The problem | Reproduce the records below with "input field" swapped for "text field" and everything else unchanged. Omit the pictures from your output.

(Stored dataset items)
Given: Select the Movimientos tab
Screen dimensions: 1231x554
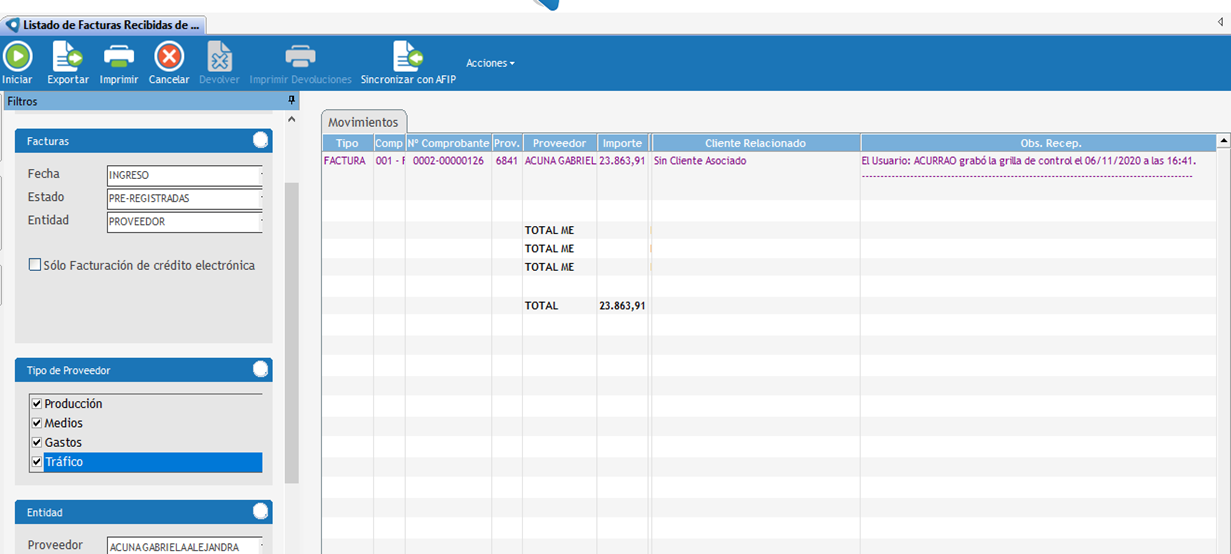Looking at the screenshot, I should tap(363, 122).
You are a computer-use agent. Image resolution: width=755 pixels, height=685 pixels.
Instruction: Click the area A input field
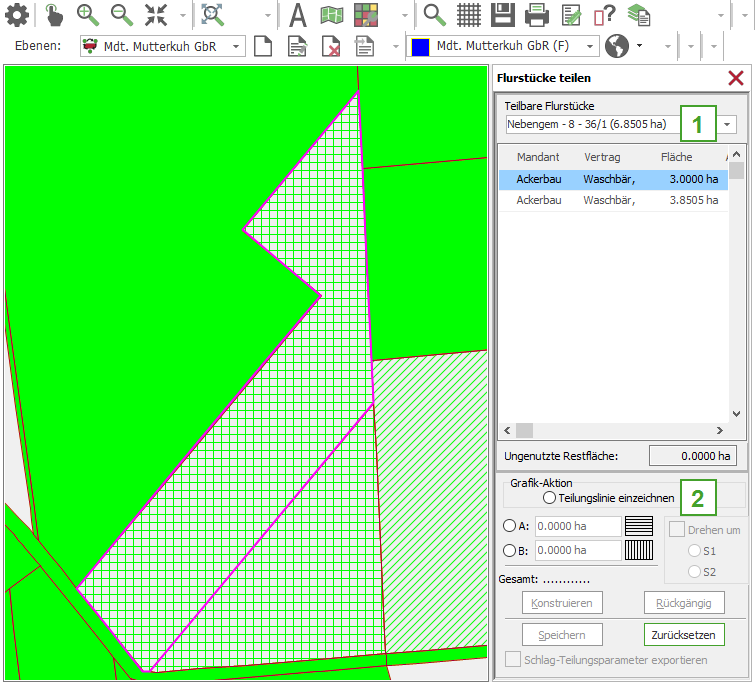[575, 526]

Solution |
Given: Select the Movimientos tab
Screen dimensions: 1231x554
Looking at the screenshot, I should tap(363, 122).
You are a computer-use agent. Image resolution: width=755 pixels, height=685 pixels.
Instruction: Click the area A text field
[575, 526]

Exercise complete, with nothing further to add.